Se trató de mi educación; mi tío, que se interesaba por mí, quiso tomarme maestros de idiomas y proporcionarme una enseñanza esmerada, pero todo fue en vano.

Mi tía Medea sostuvo con argumentos sin réplica y resoluciones inapelables, que demasiado había hecho ella consintiendo en cargar con hijos de otro.

—¡Si no tiene usted familia, usted solo tiene la culpa! ¡Mi padre tuvo diecisiete hijos y sólo fue casado dos veces!

—¡Bien, Medea, tienes razón, yo tengo la culpa!

—¡Y es usted tan cínico que lo confiesa!

—¡Pero si es por complacerte!...

—¡Por complacerme! ¿Y ese es el modo de complacerme? ¡Traerme los hijos de otros, echar esa carga a su mujer! ¿Por qué no lo ha puesto usted en un taller, para que aprenda un oficio y se haga hombre? ¿Por qué no lo ha destinado usted a un cuerpo de línea, para que siguiese la noble carrera militar?
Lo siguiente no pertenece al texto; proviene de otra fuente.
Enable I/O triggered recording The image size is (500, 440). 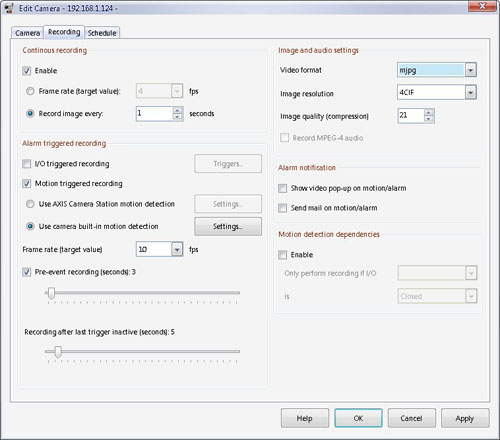coord(27,164)
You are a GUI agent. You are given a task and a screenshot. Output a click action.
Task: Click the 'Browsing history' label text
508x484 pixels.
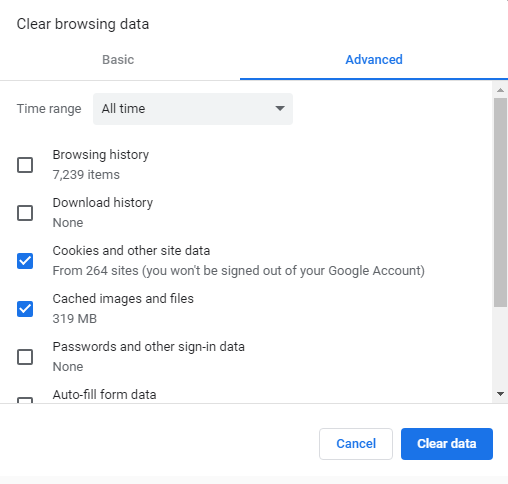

—Mira, Medea: es el hijo de mi pobre hermano, lleva mi apellido como tú, no tenemos hijos... ¿Qué cosa más natural que lo hagamos nuestro hijo, que lo eduquemos conforme a nuestros medios?

—¡Ca! No me muelas la paciencia, Ramón, no me impacientes—contestaba mi tía Medea furiosa.—¡Yo no necesito de tu nombre para nada! ¡Guárdatelo, que para nada me sirve! Yo me llamo Berrotarán y usted es un pobre diablo, hijo de un lomillero. ¡Sí, señor, de un lomillero! Su padre de usted era lomillero en tiempo de Rozas. ¡Haga usted lomillero a su sobrino!